Greater ambition is required to achieve progress on all elements of the climate change agenda, including reducing emissions, moving adaptation to the centre of the agenda, addressing loss and damage from extreme climatic events and increasing the provision of support to developing countries.
A central issue is the provision of support to developing countries, especially in relation to the goal of mobilizing $100 billion annually by 2020. Financial support is crucial for all elements of the climate change regime, including mitigation, but also in terms of adaptation, capacity-building, technology transfer and several other elements. Many Parties, especially developing countries, feel that in order to advance towards full implementation of the Paris Agreement, previous commitments should first be honoured.
Implementing Paris guidelines crucial
Finalising the Paris Agreement’s implementation guidelines will enable the full implementation of all provisions, which will unleash more ambitious climate actions by all its Parties. Specifically, the outstanding guidelines relate to the details around the global goal on adaptation, how to report climate action and support transparently, and the use of market-based mechanisms and non-market approaches.
“We have no choice but to make COP26 a success. For that, we need unity of purpose. We need to leave Glasgow with a balanced package of decisions that reflects the positions of all countries. With a willingness to compromise among the many perspectives we can arrive at workable, ambitious solutions that will help us keep the 1.5C goal within reach. We stand ready to work with all Parties and to leave no voice behind to reach this important goal,” Ms. Espinosa said.
Having been postponed by a year owing to COVID-19 and having to address items from COP25 held in 2019, COP26 has a huge agenda beyond the key aims.
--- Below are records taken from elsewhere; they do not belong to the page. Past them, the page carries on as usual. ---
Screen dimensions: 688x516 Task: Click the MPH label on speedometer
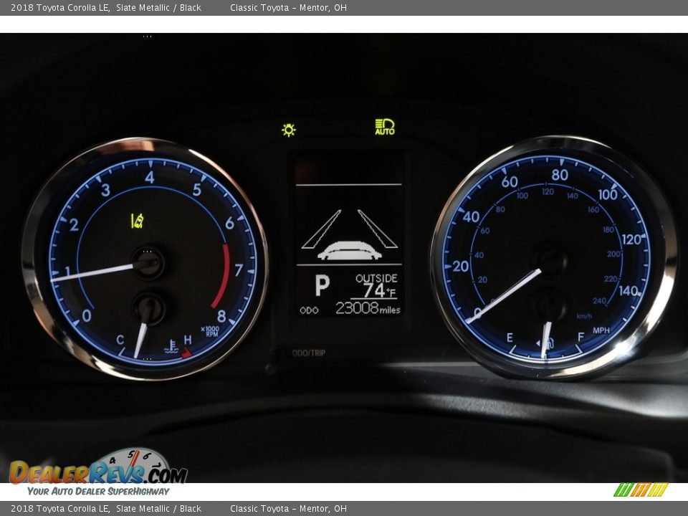tap(601, 330)
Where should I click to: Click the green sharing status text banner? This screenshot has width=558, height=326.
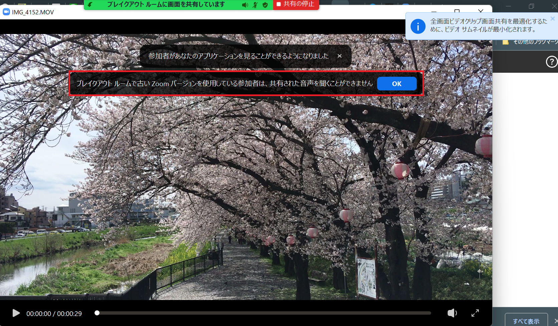point(166,5)
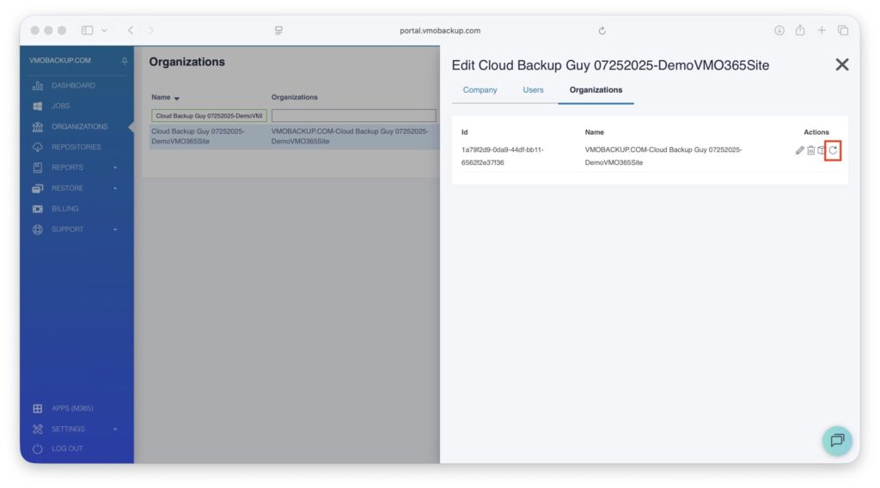Click the pin icon beside VMOBACKUP.COM
Screen dimensions: 880x488
click(x=124, y=61)
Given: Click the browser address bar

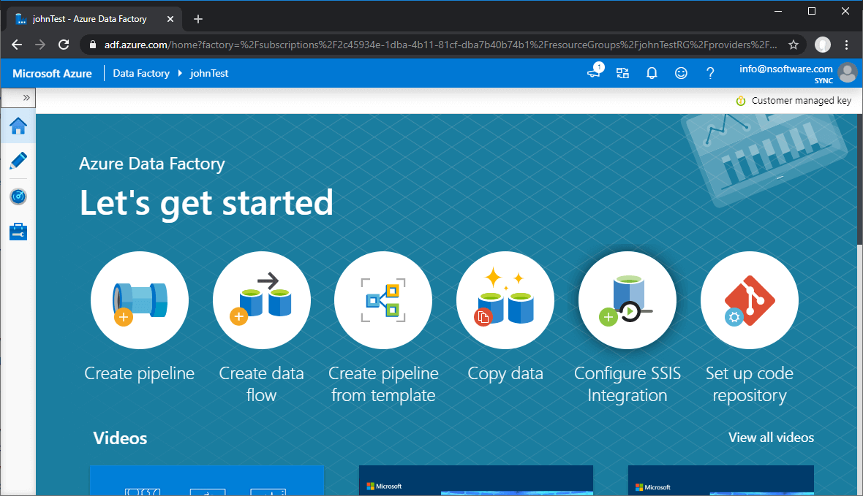Looking at the screenshot, I should tap(439, 45).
Addressing the conference following his election, COP President, Alok Sharma thanked delegates for travelling to Glasgow and outlined the urgent need for action: “We can move the negotiations forward. We can launch a decade of ever-increasing ambition and action. Together, we can seize the enormous opportunities for green growth, for good green jobs, for cheaper, cleaner power. But we must hit the ground running to develop the solutions we need. And that work starts today. We will succeed, or fail, as one.”
Climate Action undertaken by a diversity of stakeholders working to support the implementation of the Paris Agreement will be showcased throughout COP26.
Participants will learn that climate action stakeholders representing 15 percent of the global economy and accounting for around 11 percent of total CO2 emissions have already made net zero commitments by (latest) 2050 through the Race to Zero campaign.